Report about the Big Data and Bad Data Workshop (2-3 September 2016) by Tobias Leonhardt (Bern)

Lausanne, 2-3 September 2016: Big Data and Bad Data: Challenges of quantitative and qualitative research methods in linguistics – a report by Tobias Leonhardt, University of Bern


This workshop focused on the methodological obstacles that present themselves when working with the increasing amounts of available data in diachronic as well as synchronic linguistics and brought together a small contingent of historical linguists and dialectologists of English varieties. It was highlighted that, besides many crucial differences, there are also many overlaps between the two strands in linguistics, and that therefore, at least to some degree, the methods used in corpus linguistic research are not restricted to those strands. Over two days, ten presentations and three discussion sessions helped further our understanding of not just the work of researchers in the other strand but also that of our own.


In the first block, Susan Fitzmaurice (University of Sheffield), Daisy Smith (University of Edinburgh), Moragh Gordon (Utrecht University), and Yasushi Miyazaki (Kwansei Gakuin University) held their presentations. Among other things, they raised questions as to the definition of what is and what is not a token, whether corpus research requires for a key term to be explicitly mentioned or if it suffices for it to be described, circumscribed or implied. They all reminded us, in different ways, that our linguistic sources, our geographical sites and our more or less known authors and contributors all constitute complex linguistic realities, and they made it apparent that the human component can never be taken away completely but is always a requirement in some ways, regardless of there being more corpora or more sophisticated tools for our analysis. These and other issues were taken up in the open discussion where it was reinforced that our objects of interest (contemporary spoken varieties, written varieties in letters and manuscripts, etc.) must not be confused with the corpora that contain them. Furthermore, using tools for the analyses of corpora that contain our objects of interest requires a lot of sensitivity to all kinds of factors and issues, which renders corpus analysis slower than it might be assumed at first.

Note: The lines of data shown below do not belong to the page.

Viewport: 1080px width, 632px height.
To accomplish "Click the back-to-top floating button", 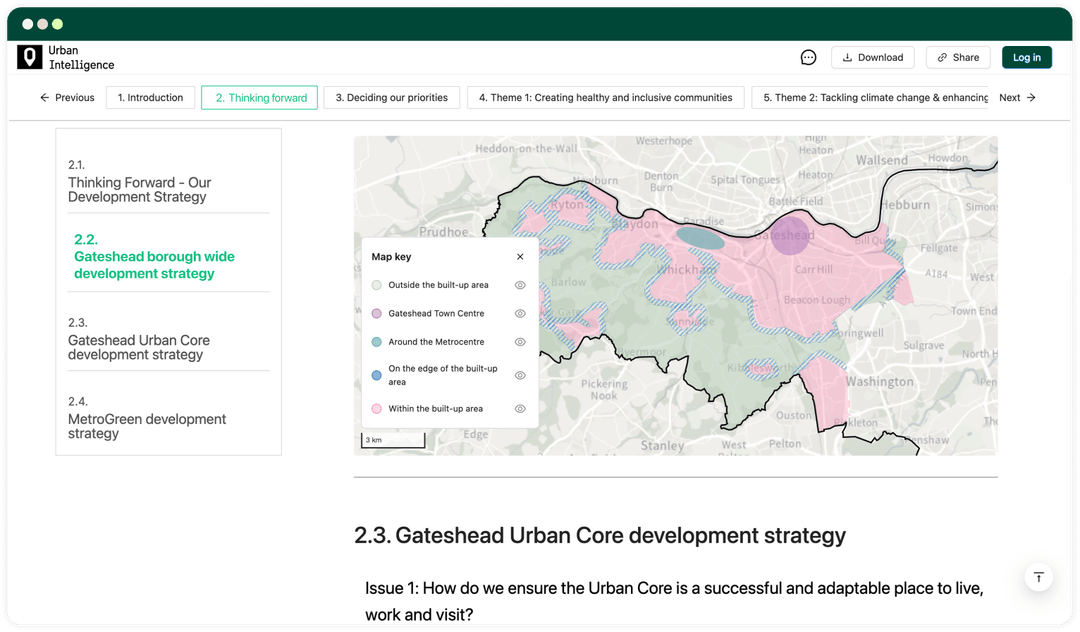I will (1038, 577).
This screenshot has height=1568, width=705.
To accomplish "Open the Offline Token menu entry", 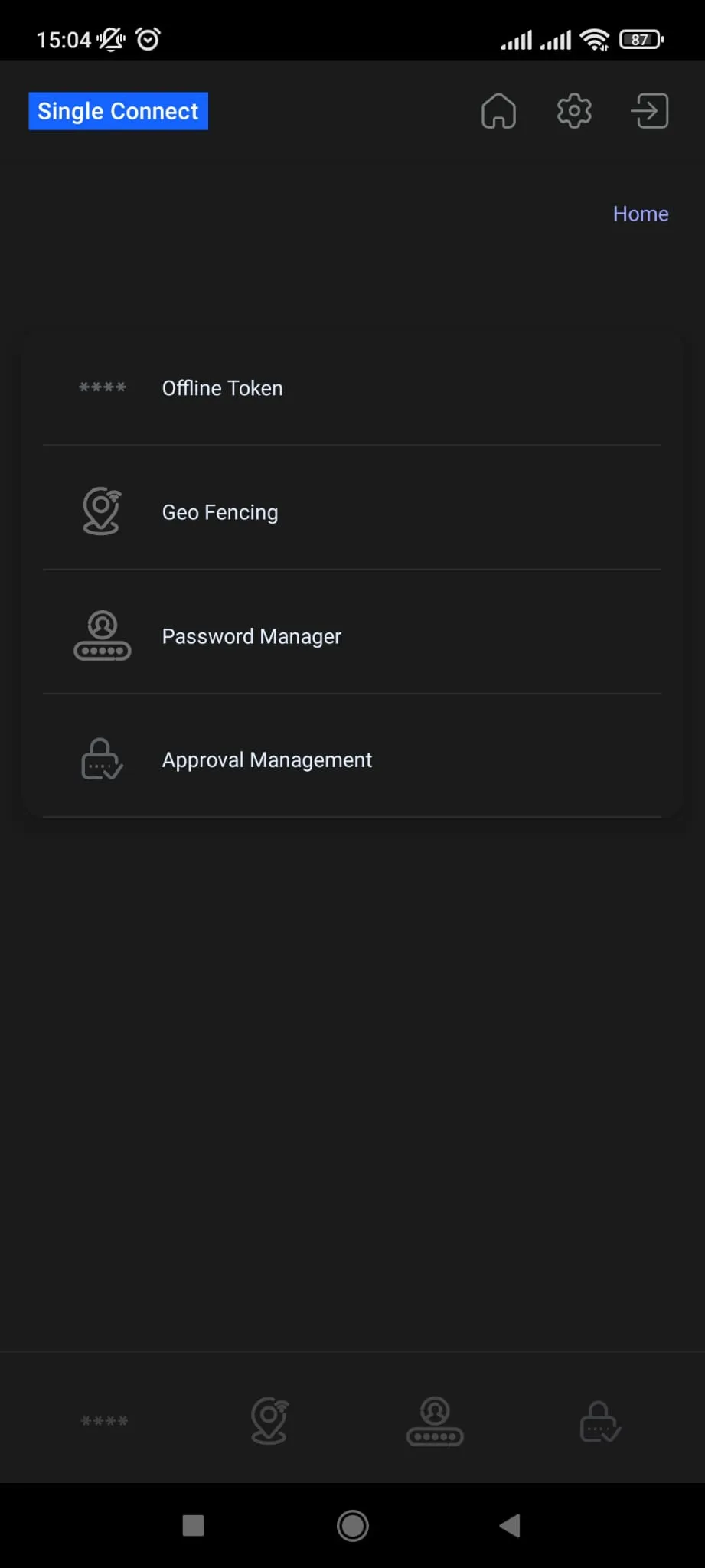I will point(352,387).
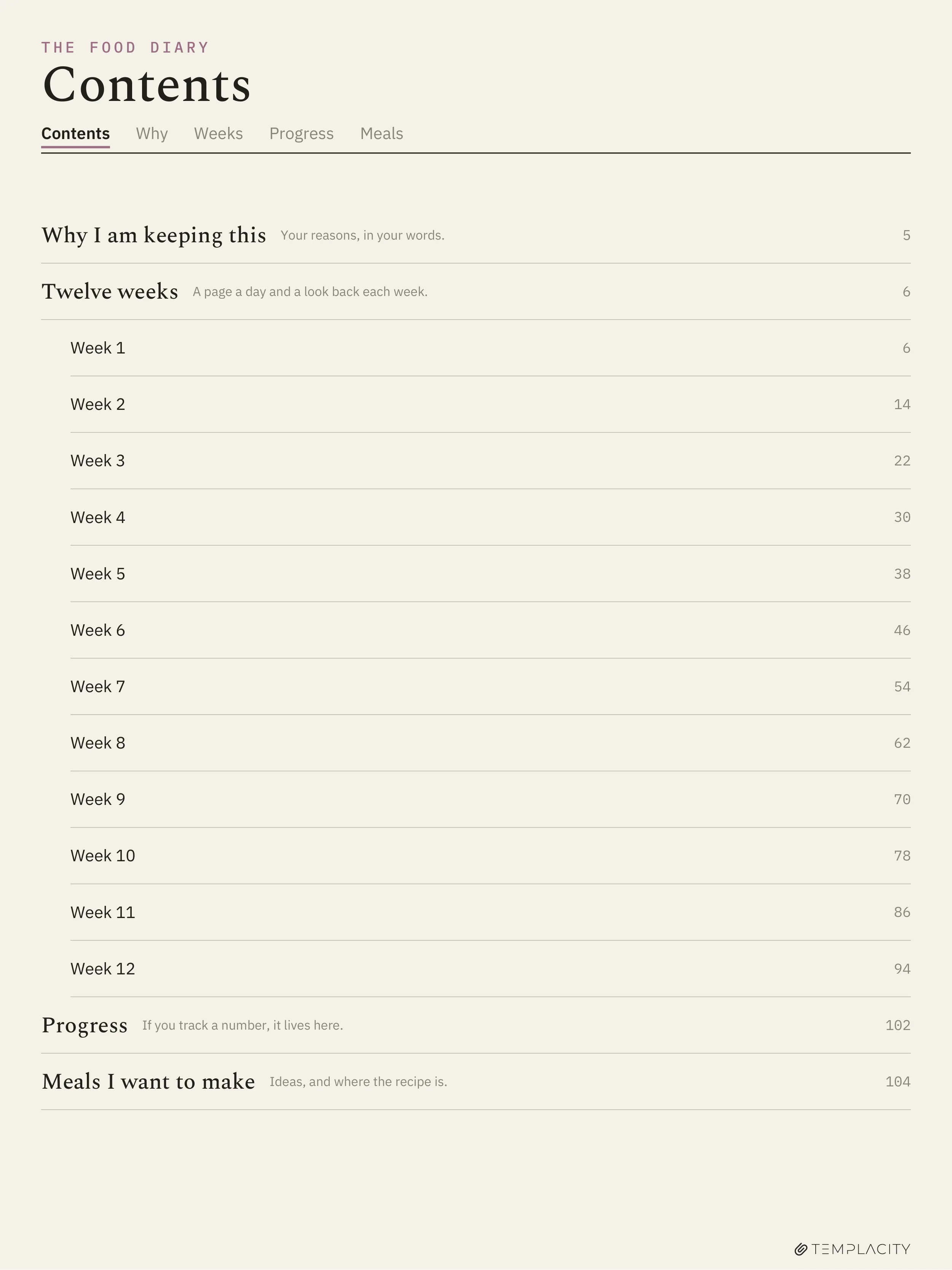Open the Why tab

(152, 133)
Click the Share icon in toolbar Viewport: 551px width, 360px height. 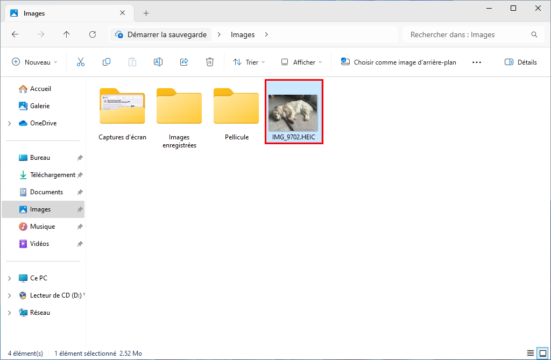184,62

The second day was started with presentations by Alexander Bergs (University of Osnabrück), Sarah Grossenbacher (University of Bern), and Tino Oudesluijs (University of Lausanne). From these presentations there emerged a common theme, namely the necessity for human intervention when working with corpus analysis tools, which made for a perfect continuation of the previous day and fed nicely into the subsequent discussions: Search outputs must not be interpreted as representative of linguistic realities, and they must not be confused with results but need manual correction – which can only be undertaken adequately when there is a profound understanding of the structure of the corpora, its compilation methods, and a myriad of other historical and sociolinguistic aspects that contribute to the complex linguistic realities we ultimately (probably) aim to capture and describe.


The last block featured presentations by Daniel Schreier (University of Zurich), Nadine Chariatte (University of Bern), and a joint paper by Tobias Leonhardt, Sara Lynch and Dominique Bürki (University of Bern). It was, once again, demonstrated how a profound understanding of the corpora enables the right questions to be asked and the right methodologies to be chosen in an attempt to answer them. The best results are gained by not forgetting the speakers, communities and histories behind the data they provide, and by being sensitive to individual factors and by identifying the possibilities as well as limitations of our corpora accordingly. This holds true for contemporary speech that can be recorded today as well as the historical data in manuscripts and letters from various archives that survives from decades or even centuries past. The last discussion session, then, was concluded with a more or less open question: Is there bad data at all, or is there only bad scholarship?


Doubtlessly, this workshop has been fruitful and engaging. A big ‘Thank You’ goes out to the organisers, Tino Oudesluijs (University of Lausanne) and Moragh Gordon (Utrecht University), for creating this opportunity and for being wonderful hosts!